((

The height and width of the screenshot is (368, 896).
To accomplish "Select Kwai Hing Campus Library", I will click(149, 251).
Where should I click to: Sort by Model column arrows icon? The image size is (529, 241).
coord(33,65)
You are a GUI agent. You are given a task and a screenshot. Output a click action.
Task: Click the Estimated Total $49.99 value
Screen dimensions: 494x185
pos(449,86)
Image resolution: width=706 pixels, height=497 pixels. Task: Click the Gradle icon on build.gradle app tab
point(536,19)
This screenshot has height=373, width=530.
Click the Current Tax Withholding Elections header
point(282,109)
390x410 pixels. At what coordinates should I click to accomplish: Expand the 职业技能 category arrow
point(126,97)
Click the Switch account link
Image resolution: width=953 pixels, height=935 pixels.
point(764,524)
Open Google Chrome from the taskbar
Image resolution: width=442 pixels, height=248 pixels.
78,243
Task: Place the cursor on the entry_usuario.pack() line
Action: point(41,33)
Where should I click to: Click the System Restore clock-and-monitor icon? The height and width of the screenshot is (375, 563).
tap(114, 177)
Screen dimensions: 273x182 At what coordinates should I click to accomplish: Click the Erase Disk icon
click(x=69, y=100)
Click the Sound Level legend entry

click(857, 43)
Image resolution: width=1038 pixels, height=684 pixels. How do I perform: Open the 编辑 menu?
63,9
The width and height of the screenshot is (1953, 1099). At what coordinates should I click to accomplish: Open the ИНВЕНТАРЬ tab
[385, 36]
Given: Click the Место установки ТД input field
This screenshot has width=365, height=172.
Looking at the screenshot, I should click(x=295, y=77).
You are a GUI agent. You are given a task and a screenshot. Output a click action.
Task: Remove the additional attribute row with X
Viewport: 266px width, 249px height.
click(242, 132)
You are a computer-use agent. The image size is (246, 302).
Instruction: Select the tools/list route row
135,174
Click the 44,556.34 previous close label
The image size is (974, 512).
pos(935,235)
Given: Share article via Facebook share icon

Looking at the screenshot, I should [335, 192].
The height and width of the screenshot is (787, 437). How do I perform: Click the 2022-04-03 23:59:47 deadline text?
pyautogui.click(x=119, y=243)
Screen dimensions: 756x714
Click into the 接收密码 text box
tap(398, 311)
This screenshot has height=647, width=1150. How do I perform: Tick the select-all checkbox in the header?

))

**Your assignment**
There is a line with "This screenshot has width=365, height=172." and a line with "Click the 44,556.34 previous close label" above. Copy exactly those two lines and all lines between them, with nothing else.

**Task response**
This screenshot has width=365, height=172.
Looking at the screenshot, I should click(x=295, y=77).
You are a GUI agent. You are given a task and a screenshot. Output a click action.
Task: Remove the additional attribute row with X
Viewport: 266px width, 249px height.
click(242, 132)
You are a computer-use agent. The image size is (246, 302).
Instruction: Select the tools/list route row
135,174
Click the 44,556.34 previous close label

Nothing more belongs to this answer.